Warner Bros. Discovery Inc (NASDAQ:WBD) reported a significant second-quarter loss on Wednesday, attributed to a hefty $9.1 billion charge in its networks unit following the loss of NBA media rights.
Shares of Warner Bros. Discovery dropped more than 9% intra-day today. The entertainment conglomerate reported a loss of $4.07 per share on revenue of $9.71 billion, missing Street expectations of a $0.19 loss per share on revenue of $10.07 billion.
The widened loss stemmed from a $9.1 billion hit in its networks segment, exacerbated by a sluggish U.S. linear advertising market and uncertainties related to affiliate and sports rights renewals, including the NBA. Content revenue saw a 6% decline, with a notable 27% drop in EV TV revenue, driven by lower licensing sales.
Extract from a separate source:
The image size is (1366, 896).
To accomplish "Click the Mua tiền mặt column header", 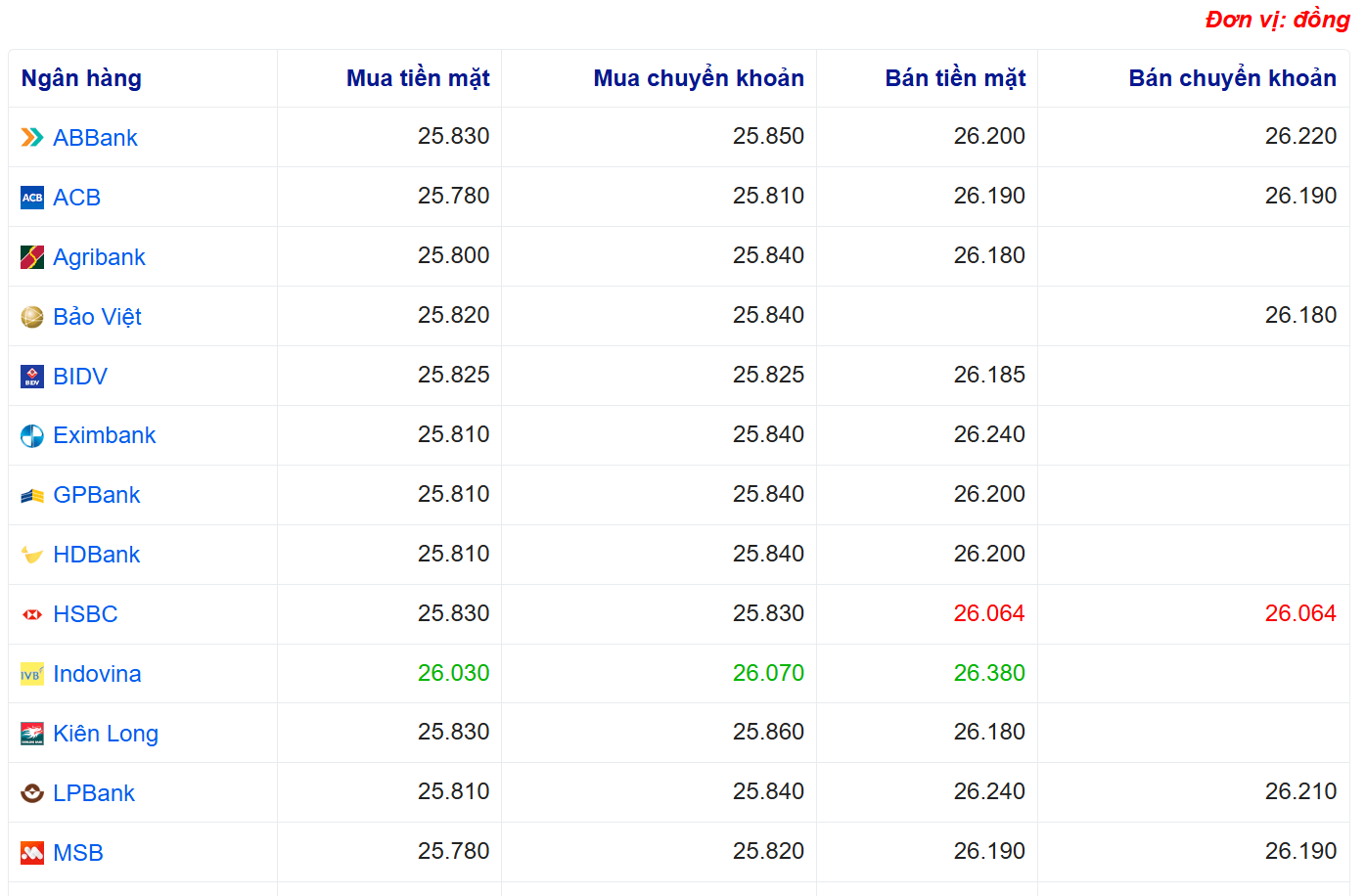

Global direct-to-consumer (DTC) subscribers reached 103.3 million by the end of Q2, marking an increase of 3.6 million from Q1. The average global DTC revenue per user was $8.00, reflecting a 4% sequential increase in constant currency.
Despite these challenges, the company remains committed to exploring new bundling opportunities to expand the reach of its streaming service, Max. Warner Bros. Discovery emphasized that these initiatives and other strategic actions are expected to drive segment profitability in the latter half of the year and into 2025 and beyond.